RECORDS SHOWN:
------------------------------------

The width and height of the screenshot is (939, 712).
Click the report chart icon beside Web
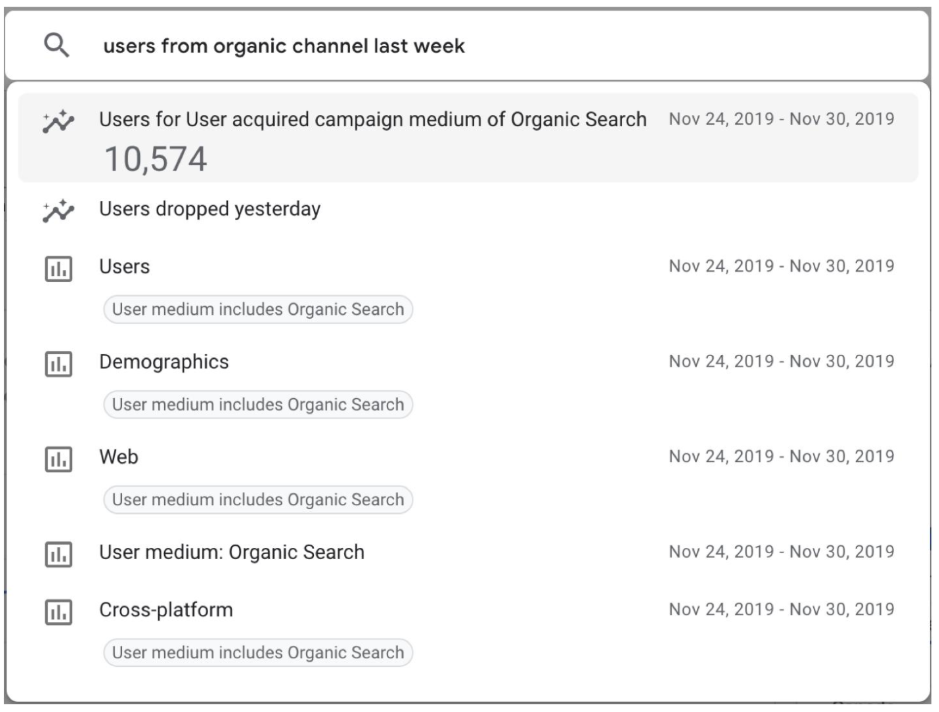[x=58, y=458]
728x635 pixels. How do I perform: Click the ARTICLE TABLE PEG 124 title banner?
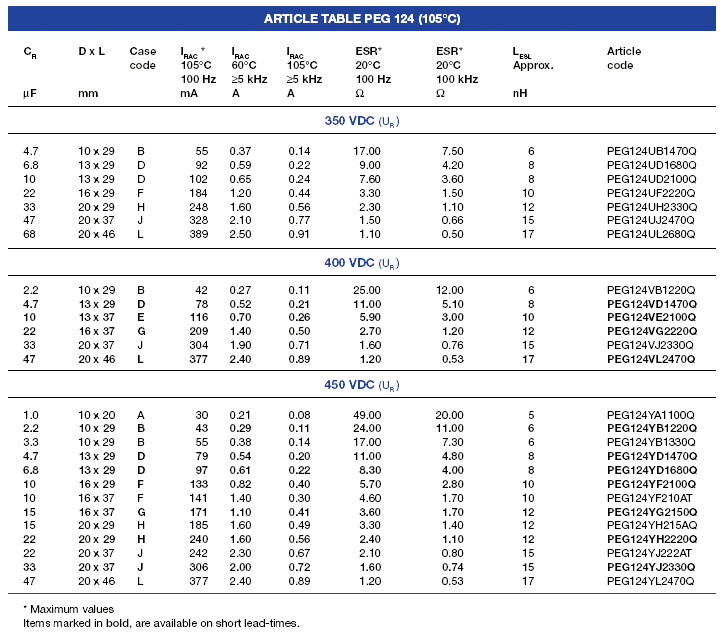click(x=362, y=19)
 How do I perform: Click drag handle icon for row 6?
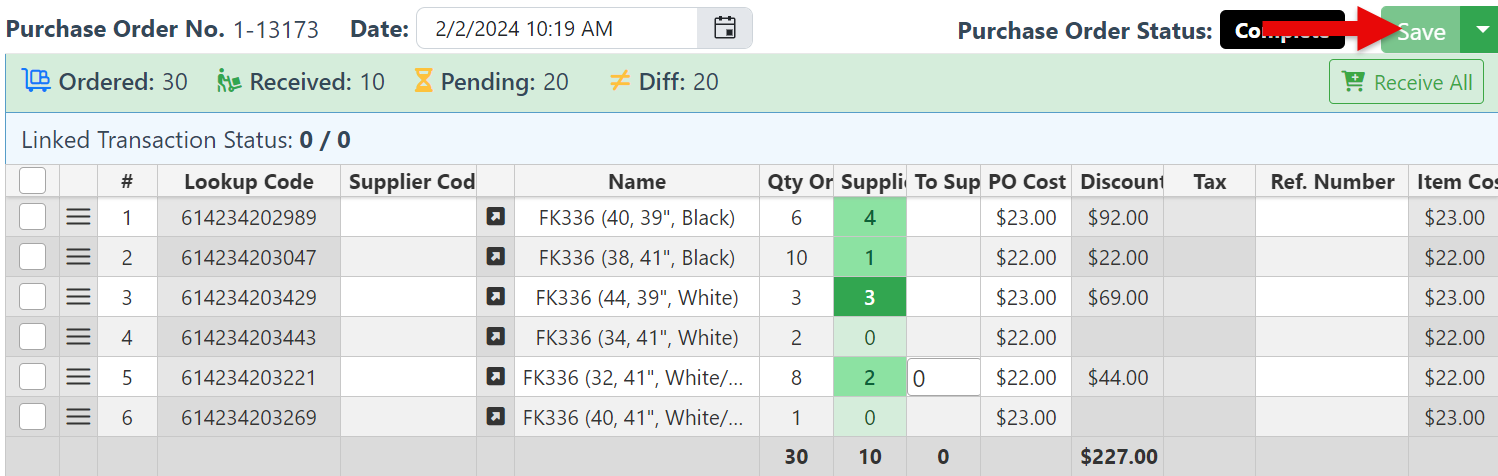[x=78, y=417]
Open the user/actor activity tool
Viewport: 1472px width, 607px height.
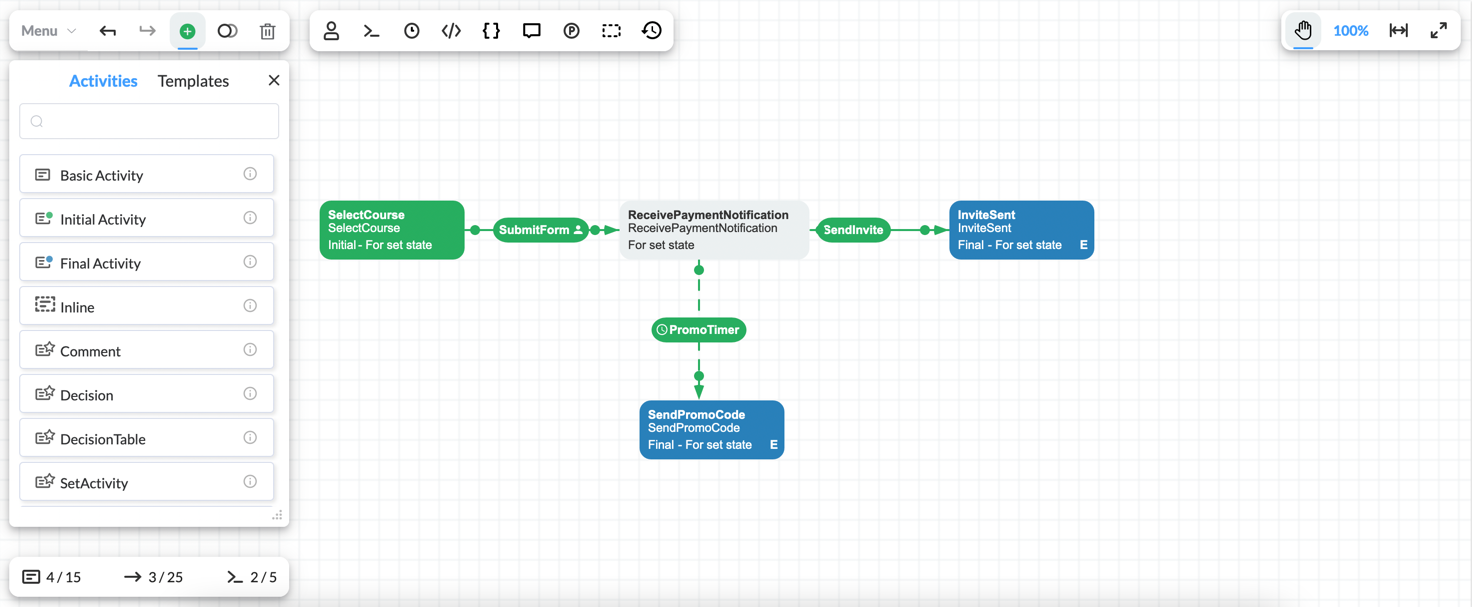[x=331, y=30]
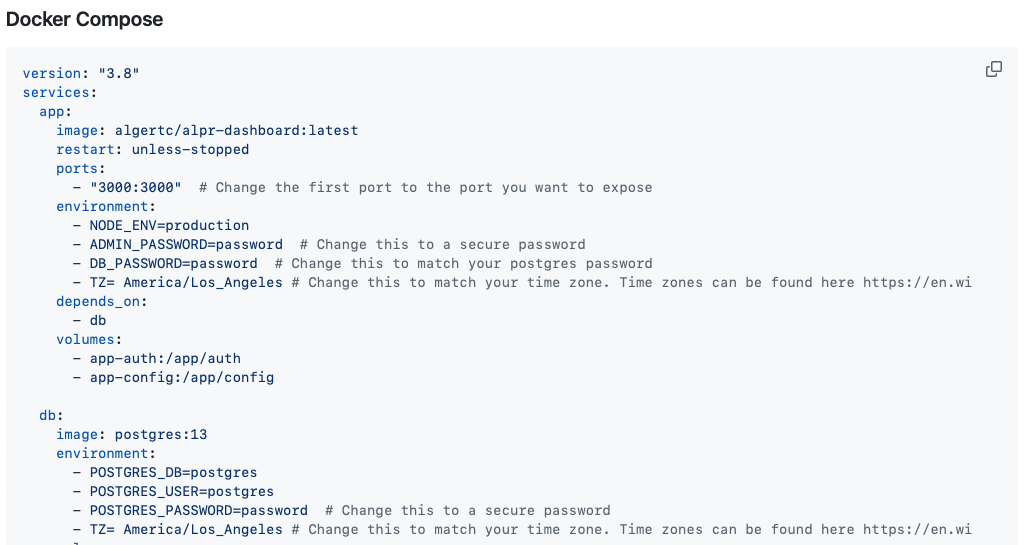Click the POSTGRES_PASSWORD=password entry

click(199, 510)
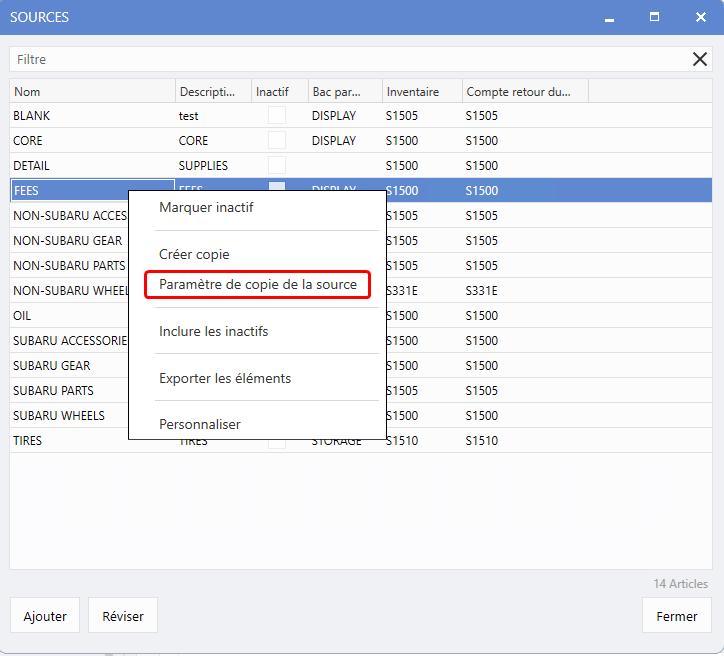The height and width of the screenshot is (656, 724).
Task: Sort by the Compte retour du column header
Action: (x=524, y=92)
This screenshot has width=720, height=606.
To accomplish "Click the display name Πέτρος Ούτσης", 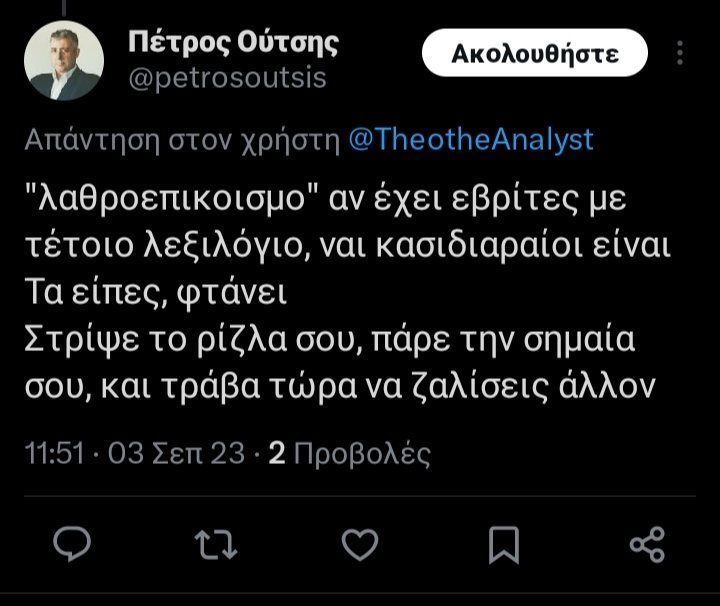I will pos(234,43).
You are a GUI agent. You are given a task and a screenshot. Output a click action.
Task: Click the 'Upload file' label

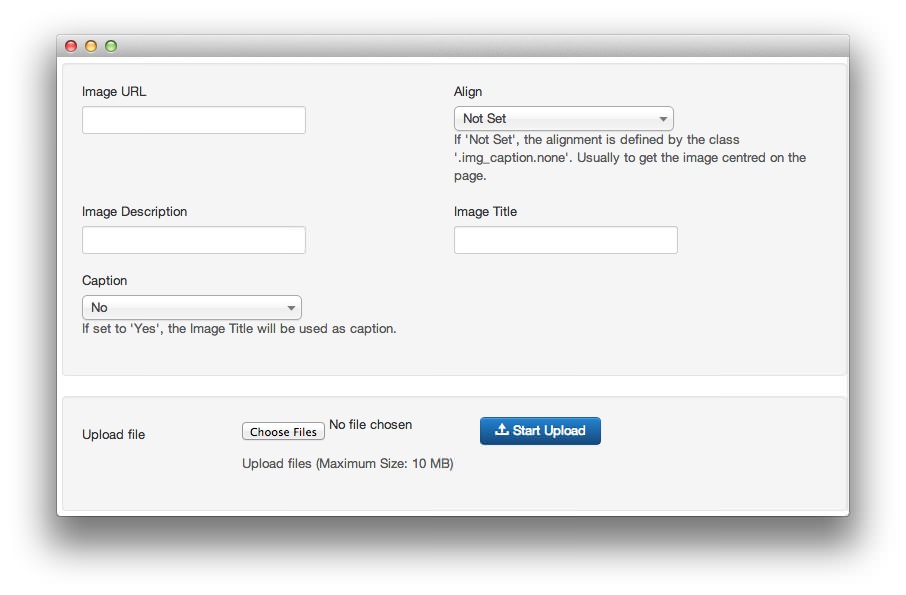coord(113,435)
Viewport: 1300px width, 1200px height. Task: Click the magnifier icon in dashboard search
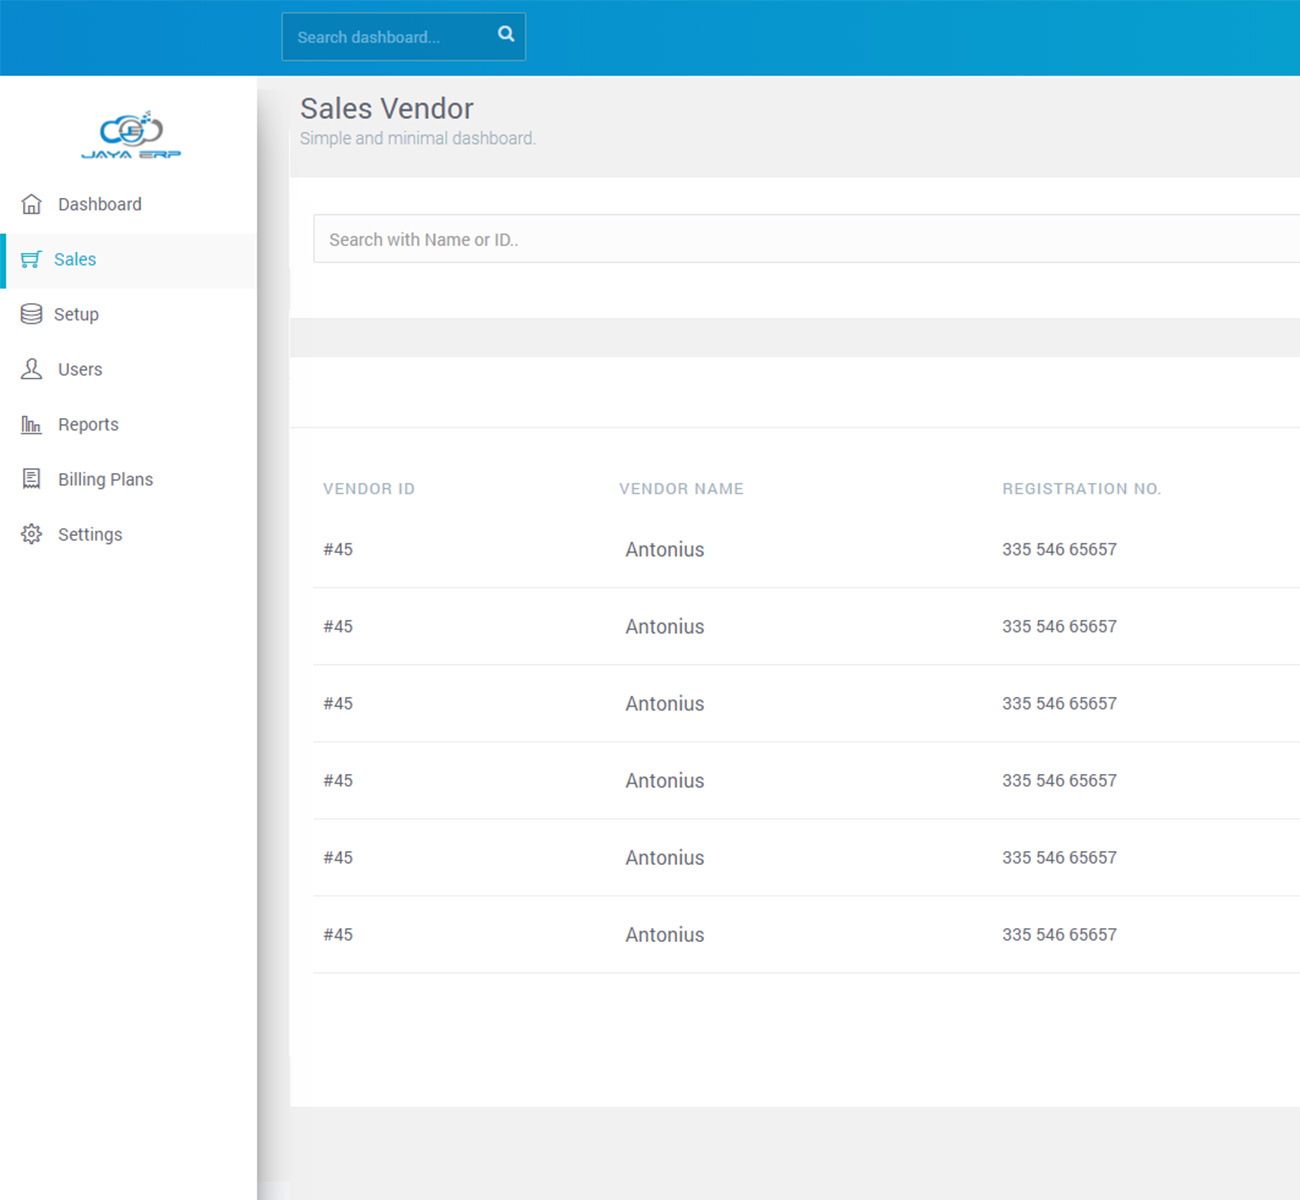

------------------------------------

EXERCISE DESCRIPTION: Shift every coordinate in the answers up by 15 and write the records out again, requests included, from the start of the records up to and including the line with "click(x=362, y=19)". Leave the pictures out of the answer.

SOLUTION TO THE EXERCISE:
The width and height of the screenshot is (939, 712).
Click the report chart icon beside Web
[x=73, y=473]
728x635 pixels. How do I perform: Click the ARTICLE TABLE PEG 124 title banner?
click(x=377, y=34)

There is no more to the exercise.